After law school, I got a job with a 100-plus firm. I ratcheted up my drinking during that time—it was a great stress reliever. I didn’t drink much in the daytime during the week, but my weekends were packed with all sorts of excuses to start in the morning. Brunch was a great one. I began to realize, though, that I couldn’t have just one or two drinks. On the rare occasion when I did, I would become irritable or obsessed with getting home and away from the people I was with so I could drink the way I wanted—which was more. By “more” I mean all. I eventually left the firm and went to work for myself. It was magical. I did not have a boss to look over my shoulder. In fact, my boss thought it was OK to have a little drink in the morning to help ease the hangover. Gone was the time of drinking to party or relieve stress; I wanted oblivion to drown out how intolerable my life was becoming. And, down it went for a couple more years.

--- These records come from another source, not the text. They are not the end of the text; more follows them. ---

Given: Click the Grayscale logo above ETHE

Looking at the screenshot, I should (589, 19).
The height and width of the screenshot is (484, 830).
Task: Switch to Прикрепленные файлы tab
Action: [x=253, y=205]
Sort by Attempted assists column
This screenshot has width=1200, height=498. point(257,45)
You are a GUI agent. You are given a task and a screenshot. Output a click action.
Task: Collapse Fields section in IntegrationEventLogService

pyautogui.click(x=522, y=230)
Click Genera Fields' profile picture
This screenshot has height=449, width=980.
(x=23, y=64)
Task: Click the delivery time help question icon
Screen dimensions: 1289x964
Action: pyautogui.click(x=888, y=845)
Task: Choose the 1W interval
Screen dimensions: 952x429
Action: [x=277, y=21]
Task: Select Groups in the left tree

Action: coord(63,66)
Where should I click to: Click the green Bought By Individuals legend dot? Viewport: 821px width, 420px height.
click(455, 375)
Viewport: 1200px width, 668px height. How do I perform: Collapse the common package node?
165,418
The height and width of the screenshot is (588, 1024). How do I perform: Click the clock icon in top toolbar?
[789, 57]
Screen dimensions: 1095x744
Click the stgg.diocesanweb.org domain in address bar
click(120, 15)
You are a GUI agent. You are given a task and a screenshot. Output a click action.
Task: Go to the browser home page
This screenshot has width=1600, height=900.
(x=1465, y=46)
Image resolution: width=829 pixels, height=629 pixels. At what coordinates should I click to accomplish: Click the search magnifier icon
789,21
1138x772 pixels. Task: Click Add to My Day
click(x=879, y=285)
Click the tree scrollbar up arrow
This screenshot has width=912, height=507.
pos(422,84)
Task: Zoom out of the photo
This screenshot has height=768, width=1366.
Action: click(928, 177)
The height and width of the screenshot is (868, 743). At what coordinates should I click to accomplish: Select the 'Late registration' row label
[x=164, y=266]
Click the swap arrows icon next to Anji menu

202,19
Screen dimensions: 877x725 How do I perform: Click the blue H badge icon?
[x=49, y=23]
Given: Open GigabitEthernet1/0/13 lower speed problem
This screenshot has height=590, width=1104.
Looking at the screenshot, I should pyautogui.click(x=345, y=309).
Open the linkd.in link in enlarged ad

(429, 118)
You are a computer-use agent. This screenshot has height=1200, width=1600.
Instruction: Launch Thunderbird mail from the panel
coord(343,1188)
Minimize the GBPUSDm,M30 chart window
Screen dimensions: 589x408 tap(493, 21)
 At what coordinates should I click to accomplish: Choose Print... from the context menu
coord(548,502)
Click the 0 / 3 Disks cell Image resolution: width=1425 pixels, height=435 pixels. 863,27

I showed up on the doorsteps of Alcoholics Anonymous with dozens of failed, or failing, personal relationships, my business in the gutter, operating on credit and living on borrowed time with a few clients I still had and a case of delirium tremens. (The convulsions and fainting had ended but my hands still shook quite a bit.) I wanted to end my life but did not have the courage, and I realized that alcohol was going to take at least 20 more years to do the job for me. I couldn’t keep living life as I had been living it, and I couldn’t stop drinking, not for anyone or anything. I handed my relationships, money, law practice, and those hard years of law school all over to alcohol without a second thought—and it ruined me. However, in the face of all this evidence, it was nonetheless difficult to convince myself to darken the door of an AA meeting.
At my first meeting, I heard people talking about alcohol in the same manner as I thought about alcohol. I couldn’t believe these people existed. I thought I was the only one who counted everyone else’s drinks at the table, who thought it was ridiculous to only have a few drinks, or who thought it incredulous to stop drinking because “I’m starting to feel the alcohol.” (Note: That is when you start drinking faster and more, in my book.) These AA people, who didn’t look like I had imagined they would, also talked about their antics in a comical tone and were able to laugh at how they used live, while at the same time speaking surprisingly reverently about the problems that active alcoholics face. I decided I would give it a try. I met someone in my first few meetings who told me to start reading the “Big Book” (AA’s term of endearment for Alcoholics Anonymous, the group’s basic text from where it gets its name) and introduced me to the person who would become my sponsor. At first, I did not believe AA would work for me, but I did believe it worked for the people at the AA meetings—and that was enough for me to try.
It has been a few years since that initial meeting. Both my professional life and personal life are better than I could ever have imagined. In sobriety, I have met a core group of other sober lawyers. I never imagined, though I should have, that there are so many lawyers who are recovered drunks. Some of these people I met in the rooms of Alcoholics Anonymous, others through the Texas Lawyers’ Assistance Program. The most important change in my life is that instead of being crippled by fear and totally devoid of hope, I’m engaged in my own life in a hopeful and healthy manner. The rainbows and unicorns of Pollyanna thinking are not a part of my everyday life, but at the same time, I don’t wake up with my hands shaking and wondering if a judge or client realized I was drunk yesterday. I am learning, slowly but surely, how to live a balanced life. To borrow from Brett Dennen, I believe in hope for the hopeless, and I have AA to thank for that.
Curated by Texas Bar Today. Follow us on Twitter @texasbartoday.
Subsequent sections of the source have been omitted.